PROBLEM DESCRIPTION: The records follow. Copy each one exactly.

─── RECORDS SUPPLIED

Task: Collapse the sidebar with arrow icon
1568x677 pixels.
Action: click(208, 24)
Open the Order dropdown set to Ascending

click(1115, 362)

──────

TASK RESPONSE:
Task: Collapse the sidebar with arrow icon
1568x677 pixels.
Action: click(208, 24)
Open the Order dropdown set to Ascending

click(1115, 362)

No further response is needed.